While corticosteroid injections may be given to carpal tunnel syndrome patients to help prevent the need for surgical intervention, the risk factors for the conversion to surgical management for carpal tunnel are not well understood.

Could ultrasound be used to predict a patient’s progression to surgical management for carpal tunnel after receiving the injection?

In their 2022 study published in Plastic and Reconstructive Surgery, Wessel et al. examined patients with moderate carpal tunnel syndrome who were indicated to undergo a carpal tunnel steroid injection to determine whether sonographic measurements could be associated with progression to surgical management.

Their study identified that decreased cross-sectional area of the medial nerve over time was more likely to progress to operative intervention.

Carpal Tunnel Management: Determining Whether Surgery Is Needed

All 76 patients (96 wrists) included in the study underwent sonographic evaluation with measurement of the median nerve cross-sectional area by one of two musculoskeletal radiologists at the Division of Hand and Upper Extremity Surgery at the Hospital for Special Surgery in New York and then received a corticosteroid injection.

Wessel et al. followed up with patients for a minimum of one year after the injection and recorded their progression to surgical management for carpal tunnel.

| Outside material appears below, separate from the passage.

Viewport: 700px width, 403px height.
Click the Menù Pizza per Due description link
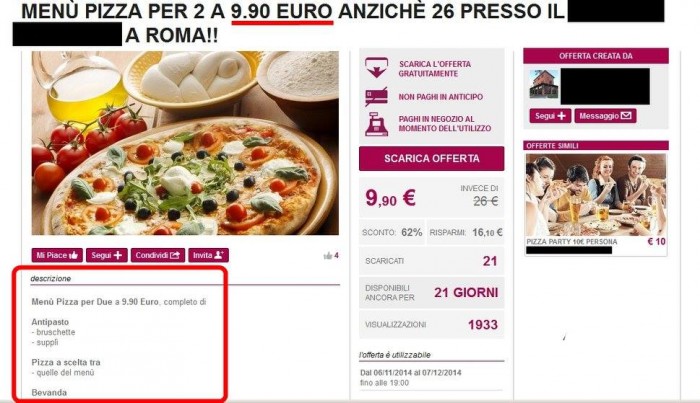point(95,302)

They hypothesized that change in the cross-sectional area of the median nerve along the carpal tunnel would be associated with conversion to surgical treatment.

They noted the following key takeaways:

    • 54% of the 96 wrists examined converted to surgical management for carpal tunnel at a minimum of one year follow-up.
    • The cross-sectional area of the median nerve decreased over the course of the carpal tunnel between the pisiform and the hamate bone in 81 of 96 wrists, and this reduction was significantly higher in patients whose conservative treatment had failed.
    • The average change in cross-sectional area was -5.01mm2 in those who progressed to surgery compared to just -2.97 mm2 in those who did not.
    • The study authors found that a 2 mm2 decrease in cross-sectional area along the tunnel was associated with a 76% sensitivity for progression to surgical release.
      • This suggests that measuring the cross-sectional area of the median nerve using ultrasound could aid physicians in counseling their patients about the likelihood of success of an intervention before doing it.

While their patients had similar clinical symptoms, duration of symptoms, physical exam findings, Levine-Katz symptom severity and functional severity scores and six-item carpal tunnel syndrome symptom scale scores, ultrasound findings differed between groups and therefore can assist in preoperative counseling in ways that these other metrics cannot. Wessel et al. noted that neither nerve conduction study nor electromyographic findings were associated with progression to surgical management for carpal tunnel.

Important to note a possible limitation of the study that there could have been selection bias in the cohort, as all patients had moderate carpal tunnel syndrome disease severity based on clinical presentation assessed by a single hand surgeon.

Further research is needed to determine whether sonographic measurements could also be useful in predicting clinical response to surgical intervention as well as whether any posttreatment changes in the cross-sectional area could be indicative of clinical improvement.

How Else is Ultrasound Used in Carpal Tunnel Management?

In recent years, ultrasound has also garnered attention as an alternative way to diagnose carpal tunnel syndrome as opposed to the painful and costly electromyography (EMG) or nerve conduction studies procedures.

In their 2021 study, Charles et al. examined 132 patients who had been admitted to the University of Pittsburg Medical Center with numbness and tingling in their hands to determine whether diagnosing their carpal tunnel syndrome using ultrasound would decrease their time to surgery and the number of office visits needed.

Ultrasound was used to confirm carpal tunnel diagnosis in 34 patients and EMG and nerve conduction studies were used in 98 patients, yet the study authors found that the average time to surgery was much shorter in the ultrasound group—nearly three weeks difference. The ultrasound group also had a smaller number of office visits prior to surgery compared to the EMG group as well.

Charles et al. acknowledged that the patients within their study were assigned to a diagnostic method based on surgeon’s preference and therefore the outcomes may not be generalizable to all patients with carpal tunnel syndrome symptoms. Despite that limitation, their study highlights that ultrasound may have utility to confirm the diagnosis of carpal tunnel syndrome and could improve the efficiency of patient care.